In the third stage of the study, hexamer rings of each of the dipeptides were studied. The lowest-energy conformers from stage one were arranged into six-membered rings and optimized using GAMESS. Again, the geometric, energetic, orbital, and IR properties were analyzed. The binding energies were calculated to be moderately large, suggesting that the dipeptides have high affinity for each other in this ring arrangement. Linear YY and linear WY have binding energies nearly twice as large as those of their cyclic counterparts, suggesting that they will self-assemble more readily than cyclic YY and cyclic WY. The inner and outer diameters of each ring were calculated and compared against experimental data for the highly studied diphenylalanine nanotube, revealing that these four nanotubes will be slightly larger, due to large side chains and higher polarity.

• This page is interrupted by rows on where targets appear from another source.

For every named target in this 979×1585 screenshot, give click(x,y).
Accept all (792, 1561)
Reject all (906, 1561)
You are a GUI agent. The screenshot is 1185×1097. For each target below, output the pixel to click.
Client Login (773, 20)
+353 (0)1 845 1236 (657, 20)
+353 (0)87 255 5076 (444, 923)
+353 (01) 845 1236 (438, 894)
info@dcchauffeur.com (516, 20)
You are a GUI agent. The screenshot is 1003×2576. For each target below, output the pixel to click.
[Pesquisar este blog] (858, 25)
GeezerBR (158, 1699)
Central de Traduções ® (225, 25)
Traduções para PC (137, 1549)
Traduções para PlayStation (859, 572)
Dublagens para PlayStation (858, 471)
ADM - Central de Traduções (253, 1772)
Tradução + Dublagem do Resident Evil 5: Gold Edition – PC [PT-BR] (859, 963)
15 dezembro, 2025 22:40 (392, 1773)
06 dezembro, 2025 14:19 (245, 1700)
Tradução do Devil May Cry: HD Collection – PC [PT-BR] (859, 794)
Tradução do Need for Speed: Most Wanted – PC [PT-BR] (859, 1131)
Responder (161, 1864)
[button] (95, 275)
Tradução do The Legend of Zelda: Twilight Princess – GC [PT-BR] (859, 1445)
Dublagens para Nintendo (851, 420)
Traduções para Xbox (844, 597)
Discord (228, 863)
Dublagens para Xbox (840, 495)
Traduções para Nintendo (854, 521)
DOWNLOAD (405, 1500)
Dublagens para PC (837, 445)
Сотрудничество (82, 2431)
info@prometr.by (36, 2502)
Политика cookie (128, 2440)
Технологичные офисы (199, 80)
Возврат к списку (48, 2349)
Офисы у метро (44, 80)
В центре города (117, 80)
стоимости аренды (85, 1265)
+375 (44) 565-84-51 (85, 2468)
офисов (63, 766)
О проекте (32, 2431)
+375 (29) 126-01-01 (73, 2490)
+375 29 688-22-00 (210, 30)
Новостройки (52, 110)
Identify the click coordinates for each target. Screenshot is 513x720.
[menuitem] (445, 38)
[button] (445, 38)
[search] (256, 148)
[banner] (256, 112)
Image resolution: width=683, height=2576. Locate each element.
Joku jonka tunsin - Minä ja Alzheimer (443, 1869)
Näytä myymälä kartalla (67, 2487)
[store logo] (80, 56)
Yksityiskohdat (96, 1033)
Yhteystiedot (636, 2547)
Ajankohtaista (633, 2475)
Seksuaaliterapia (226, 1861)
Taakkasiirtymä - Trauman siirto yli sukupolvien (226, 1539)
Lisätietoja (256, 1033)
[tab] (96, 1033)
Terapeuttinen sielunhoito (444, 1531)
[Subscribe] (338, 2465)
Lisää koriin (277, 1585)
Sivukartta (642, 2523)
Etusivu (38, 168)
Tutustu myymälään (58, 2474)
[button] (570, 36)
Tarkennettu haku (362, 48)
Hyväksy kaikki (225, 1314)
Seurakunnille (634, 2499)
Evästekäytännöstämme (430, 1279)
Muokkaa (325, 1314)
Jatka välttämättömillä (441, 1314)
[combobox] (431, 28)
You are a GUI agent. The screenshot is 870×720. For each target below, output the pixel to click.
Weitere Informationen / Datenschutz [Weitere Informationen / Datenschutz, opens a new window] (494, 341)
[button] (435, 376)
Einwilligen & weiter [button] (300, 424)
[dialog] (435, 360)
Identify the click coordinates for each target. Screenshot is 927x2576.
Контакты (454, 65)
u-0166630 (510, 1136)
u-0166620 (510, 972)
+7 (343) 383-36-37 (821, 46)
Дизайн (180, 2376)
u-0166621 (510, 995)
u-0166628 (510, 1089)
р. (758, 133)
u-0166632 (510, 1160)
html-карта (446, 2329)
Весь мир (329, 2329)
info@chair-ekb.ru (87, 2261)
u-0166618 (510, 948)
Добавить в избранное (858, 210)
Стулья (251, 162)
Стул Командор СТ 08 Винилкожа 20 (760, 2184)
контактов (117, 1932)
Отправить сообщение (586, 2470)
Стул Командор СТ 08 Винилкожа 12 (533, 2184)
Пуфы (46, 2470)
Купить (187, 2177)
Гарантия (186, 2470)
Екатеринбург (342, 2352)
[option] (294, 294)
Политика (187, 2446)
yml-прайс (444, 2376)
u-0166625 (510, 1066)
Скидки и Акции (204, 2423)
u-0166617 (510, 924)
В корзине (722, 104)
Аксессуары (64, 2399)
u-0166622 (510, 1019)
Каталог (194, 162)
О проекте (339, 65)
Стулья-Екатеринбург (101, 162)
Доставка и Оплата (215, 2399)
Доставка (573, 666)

I hope to continue working on this project for the rest of the academic year at UMass Dartmouth. The project can take several directions from here. This includes combining the rings into stacks to model complete nanotubes and performing molecular mechanics calculations on the large system to determine if any new molecular interactions arise in the nanotube system. It will also shows the interactions that occur between a field of nanotubes. Another possible trajectory is to model and study the mechanical properties of the nanotubes to reveal their strength and flexibility, which would be important for applications. The path that I will choose to study first is the interaction of these dipeptides with surface materials. This also has implications for the application of dipeptide nanotubes; it shows if the nanotubes will be compatible with the surfaces. Above all, it demonstrate the ways in which the nanotubes interact with these surfaces.